Looking at the aftermath of the financial crisis, the two major consequences that will define US economic trends for an extended period of time, are the increasingly more frugal US consumer, whose savings rate is likely to increase gradually to the long-term low double digit average, and an ongoing outflow from equities into safer assets such as municipals, bonds and loans, as the maturing baby-boomers finds the volatility of the engineered equity market far too risky as they enter retirement age.
So with US consumption-led growth entering its twilight days, courtesy of assets that simply do not provide the kinds of returns that allowed for a savings-free lifestyle, what does this mean for Asia, and China in particular? Bank of America provides a good and succinct overview of the major historical themes that have defined Asian economics, and what the next decade will likely bring.
The essence of the Asian development strategy is to build manufacturing capacity for global demand. High savings rates allowed the needed investment in plants and infrastructure to be financed domestically. This strategy was pioneered by Japan in the 1950s and 60s, copied by the Asian “Tigers” (Hong Kong, Korea, Singapore, and Taiwan) in the 70s and 80s, and by a host of other Asian countries in the 80s and 90s. What changed the game was China’s adoption of the same strategy. Exports have increased nearly sixfold since China joined the World Trade Organization (WTO) in 2001. This had a profound impact on the global economy – but it had an even more profound impact on the China’s own economy and labor market. We estimate that 150 million Chinese workers joined the global labor force and began producing internationally traded goods. (As a contrast, the US labor force is 154 million people.)

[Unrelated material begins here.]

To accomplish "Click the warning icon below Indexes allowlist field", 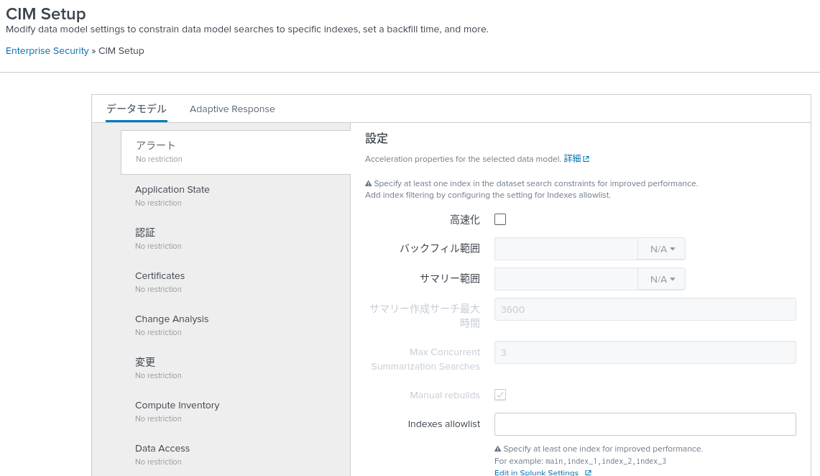I will [497, 449].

The integration of China’s vast workforce into the global economy is what tipped the balance. The transfer of jobs and production from the US, where personal and corporate savings rates were low, to China, where savings rates were high, gave rise to huge imbalances. Within a few years after WTO entry, China’s current account surplus became the world’s largest, mirrored by an even larger US deficit.

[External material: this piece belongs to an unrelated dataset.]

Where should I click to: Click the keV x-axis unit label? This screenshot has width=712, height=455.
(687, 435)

Currency appreciation would have reduced wages, profits, and the flow of savings, but China was unwilling to allow market forces to play out. Thus, thePBoC (China’s central bank) intervened in unprecedented amounts, and the vast flow of Chinese savings was channeled abroad in the form of foreign exchange reserves – mostly short-duration government debt and bank deposits. Essentially, China was financing its own exports by purchasing short-term debt. The bulk ofthat found its way into US markets, keeping interest rates low and setting the stage for the housing bubble.
And herein lies the rub:
The financial crisis delivered a clear verdict, in our view, on the limits to the Asian growth model. It no longer makes sense to pursue double-digit growth by lending cheaply to the US consumer.

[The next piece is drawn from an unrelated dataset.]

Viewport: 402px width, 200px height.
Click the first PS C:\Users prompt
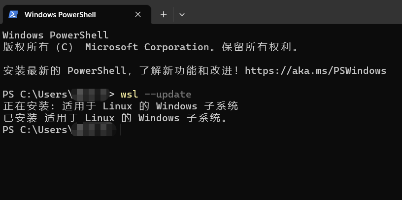(x=35, y=95)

Yet change would require less reserve accumulation or – put another way – allowing the currency to appreciate against the US dollar, to which it is now effectively pegged. China needs to manage this “exit” carefully. Moving too fast risks a dollar crisis, with a disorderly drop in the US dollar and a spike in US bond yields. Moving too slow risks a boom-bust cycle in China, with capital inflows and strong monetary growth rates putting upward pressure on asset prices and inflation.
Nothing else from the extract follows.